Integration
Zeitung aus der Perspektive von Zugewanderten
Deutschlernende bei der Redaktionssitzung für die neue Ausgabe des Magazins "Integrationist*in" der Euroschulen Bamberg.
Deutschlernende bei der Redaktionssitzung für die neue Ausgabe des Magazins "Integrationist*in" der Euroschulen Bamberg.
Foto: Melanie Kaiser
Bamberg – Welche Karrierechancen haben Frauen mit Kopftuch in Deutschland? Was bedeutet Integration für Zugewanderte? Mit diesen und anderen Themen setzten sich Deutschlernende an den Euroschulen in Bamberg im Rahmen eines Zeitungsprojektes auseinander.

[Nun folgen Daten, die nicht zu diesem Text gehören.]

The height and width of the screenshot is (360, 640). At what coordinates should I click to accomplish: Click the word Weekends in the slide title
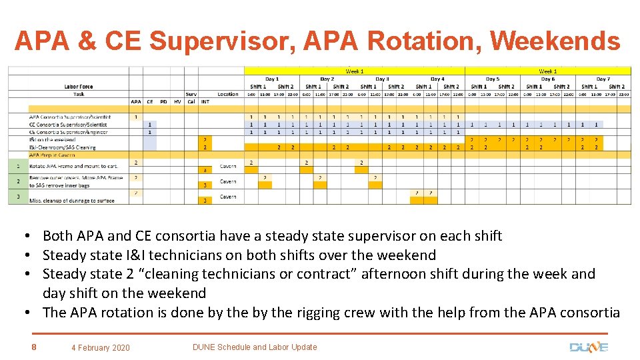pyautogui.click(x=555, y=41)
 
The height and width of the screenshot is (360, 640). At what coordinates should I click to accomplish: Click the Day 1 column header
pyautogui.click(x=271, y=79)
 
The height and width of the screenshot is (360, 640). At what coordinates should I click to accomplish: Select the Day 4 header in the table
pyautogui.click(x=437, y=79)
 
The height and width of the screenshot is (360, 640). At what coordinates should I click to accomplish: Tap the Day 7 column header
pyautogui.click(x=603, y=79)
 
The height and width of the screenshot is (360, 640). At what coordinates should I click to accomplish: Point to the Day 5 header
pyautogui.click(x=492, y=79)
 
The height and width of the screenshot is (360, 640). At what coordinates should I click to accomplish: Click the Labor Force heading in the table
pyautogui.click(x=79, y=86)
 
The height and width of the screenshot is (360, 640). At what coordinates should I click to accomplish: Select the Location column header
pyautogui.click(x=228, y=94)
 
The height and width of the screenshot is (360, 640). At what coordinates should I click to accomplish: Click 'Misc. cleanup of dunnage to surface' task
pyautogui.click(x=71, y=200)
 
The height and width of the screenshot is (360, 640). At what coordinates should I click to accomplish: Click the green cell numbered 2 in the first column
pyautogui.click(x=18, y=181)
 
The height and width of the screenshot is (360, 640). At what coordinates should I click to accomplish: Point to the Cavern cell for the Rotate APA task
pyautogui.click(x=228, y=166)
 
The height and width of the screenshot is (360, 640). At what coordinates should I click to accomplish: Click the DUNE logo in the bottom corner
pyautogui.click(x=588, y=347)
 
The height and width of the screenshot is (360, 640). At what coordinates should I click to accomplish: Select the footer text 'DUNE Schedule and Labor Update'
pyautogui.click(x=255, y=347)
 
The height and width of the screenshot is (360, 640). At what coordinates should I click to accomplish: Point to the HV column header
pyautogui.click(x=177, y=102)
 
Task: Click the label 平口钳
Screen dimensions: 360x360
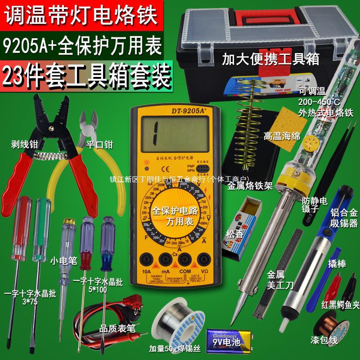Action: tap(99, 144)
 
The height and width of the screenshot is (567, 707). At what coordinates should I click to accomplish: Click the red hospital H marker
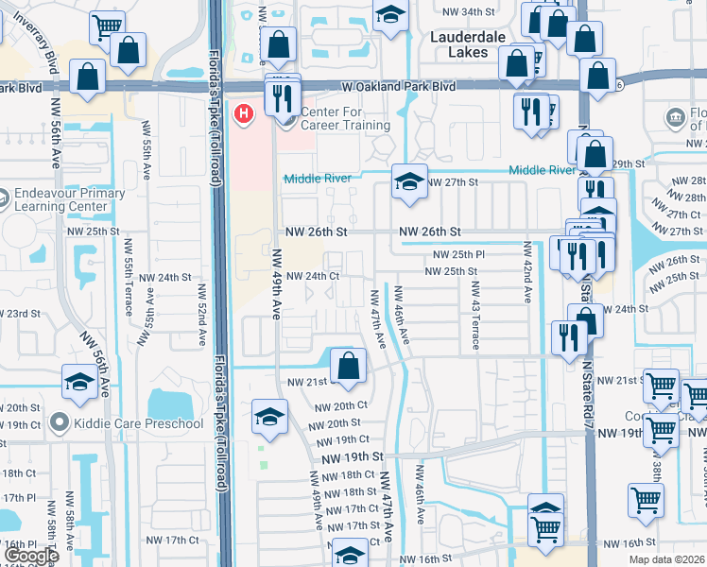244,115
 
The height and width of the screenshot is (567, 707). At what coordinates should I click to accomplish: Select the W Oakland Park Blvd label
398,86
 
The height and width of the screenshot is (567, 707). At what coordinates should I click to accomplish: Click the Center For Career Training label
345,118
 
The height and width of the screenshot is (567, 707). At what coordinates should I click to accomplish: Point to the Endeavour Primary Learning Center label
69,199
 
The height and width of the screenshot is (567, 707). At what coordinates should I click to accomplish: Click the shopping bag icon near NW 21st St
348,365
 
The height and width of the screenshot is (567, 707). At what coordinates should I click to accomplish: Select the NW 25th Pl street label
458,254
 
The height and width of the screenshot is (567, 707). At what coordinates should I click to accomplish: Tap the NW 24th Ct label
313,276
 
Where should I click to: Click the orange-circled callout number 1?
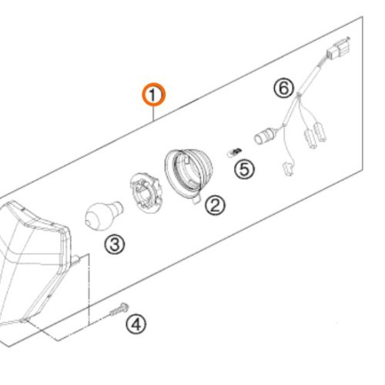(x=153, y=95)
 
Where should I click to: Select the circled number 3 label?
(x=113, y=245)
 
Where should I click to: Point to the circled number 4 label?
(x=135, y=324)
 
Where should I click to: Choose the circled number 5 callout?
(x=244, y=168)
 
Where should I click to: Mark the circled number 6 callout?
(x=284, y=89)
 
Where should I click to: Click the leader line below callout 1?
(x=154, y=113)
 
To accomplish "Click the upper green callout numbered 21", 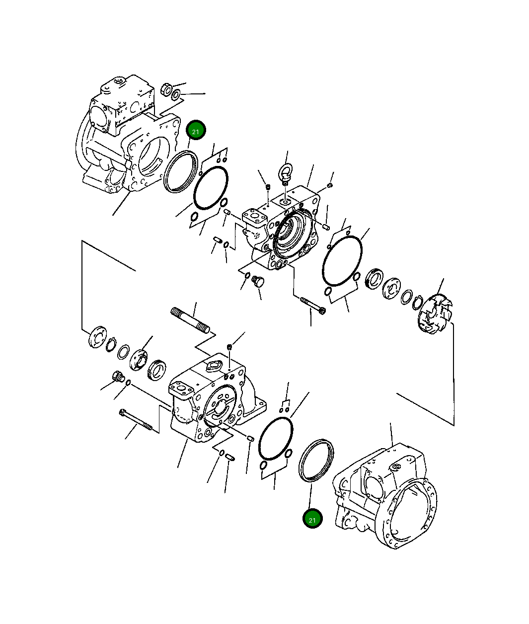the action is click(196, 130).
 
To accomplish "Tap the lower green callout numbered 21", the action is click(312, 518).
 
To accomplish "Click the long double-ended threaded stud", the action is click(190, 320).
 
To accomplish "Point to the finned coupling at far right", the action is click(435, 313).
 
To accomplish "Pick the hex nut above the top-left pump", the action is click(166, 89).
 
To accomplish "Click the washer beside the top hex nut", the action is click(176, 95).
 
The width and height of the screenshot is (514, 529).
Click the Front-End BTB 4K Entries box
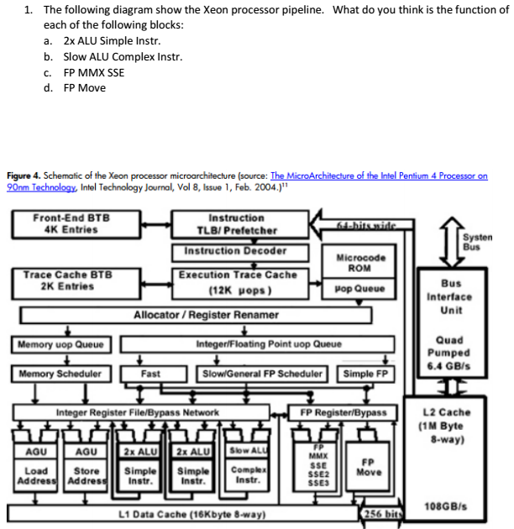[x=71, y=224]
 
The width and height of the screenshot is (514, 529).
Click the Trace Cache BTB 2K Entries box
[x=68, y=280]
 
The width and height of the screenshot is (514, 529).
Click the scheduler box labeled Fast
[x=151, y=374]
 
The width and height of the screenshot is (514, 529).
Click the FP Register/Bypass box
[x=344, y=412]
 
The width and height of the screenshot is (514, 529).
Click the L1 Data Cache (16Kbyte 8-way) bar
[x=181, y=511]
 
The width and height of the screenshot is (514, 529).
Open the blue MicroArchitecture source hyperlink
[x=378, y=176]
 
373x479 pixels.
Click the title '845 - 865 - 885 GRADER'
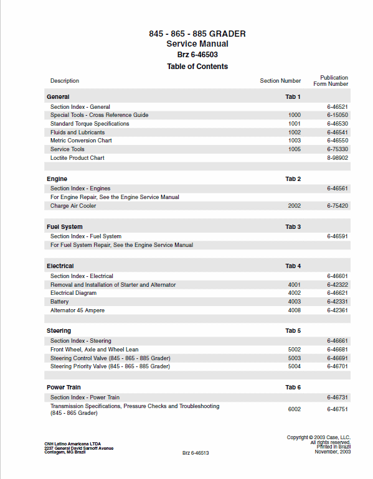click(x=197, y=34)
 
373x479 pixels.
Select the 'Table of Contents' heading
click(x=197, y=67)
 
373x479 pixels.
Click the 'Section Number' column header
click(x=280, y=81)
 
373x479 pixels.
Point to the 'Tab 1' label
click(x=293, y=97)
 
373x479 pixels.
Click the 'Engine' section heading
click(x=57, y=179)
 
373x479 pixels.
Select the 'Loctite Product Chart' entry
click(x=77, y=158)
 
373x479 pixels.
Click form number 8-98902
click(x=337, y=158)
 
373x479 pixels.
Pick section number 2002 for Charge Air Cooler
click(x=294, y=206)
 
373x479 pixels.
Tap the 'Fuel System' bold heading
click(x=64, y=227)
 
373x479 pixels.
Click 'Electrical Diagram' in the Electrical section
click(x=73, y=293)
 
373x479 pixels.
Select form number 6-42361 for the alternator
click(x=337, y=310)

Bereits Ende letzten Jahres ist so das Magazin "Integrationist*in" gefüllt mit spannenden Berichten, Reportagen, Kommentaren und Interviews entstanden. Das Besondere: Alle Artikel sind aus der Perspektive von Zugewanderten geschrieben, die über ihre Erfahrungen der Integration in Deutschland berichten.

Die Idee zu dem Magazin hatte Deutschlehrerin Melanie Kaiser: "Ich war auf der Suche nach einem praktischen Projekt für meine Kursteilnehmer in Coronazeiten", sagt sie. Für KLARTEXT! war sofort klar: Da sind wir dabei! So lernten die Jungredakteure mithilfe der KLARTEXT!-Unterlagen zunächst die unterschiedlichen journalistischen Stilformen sowie gesetzliche Grundlagen der Pressearbeit und die Aufgaben der Presse kennen. Zudem unterstützte KLARTEXT!-Redakteurin Ann-Kathrin Thönnes die Sprachschüler mit einem Workshop: Wie sollte ein Text aufgebaut sein, damit er die Leser fesselt? Wie formulieren Redakteure spannende Überschriften?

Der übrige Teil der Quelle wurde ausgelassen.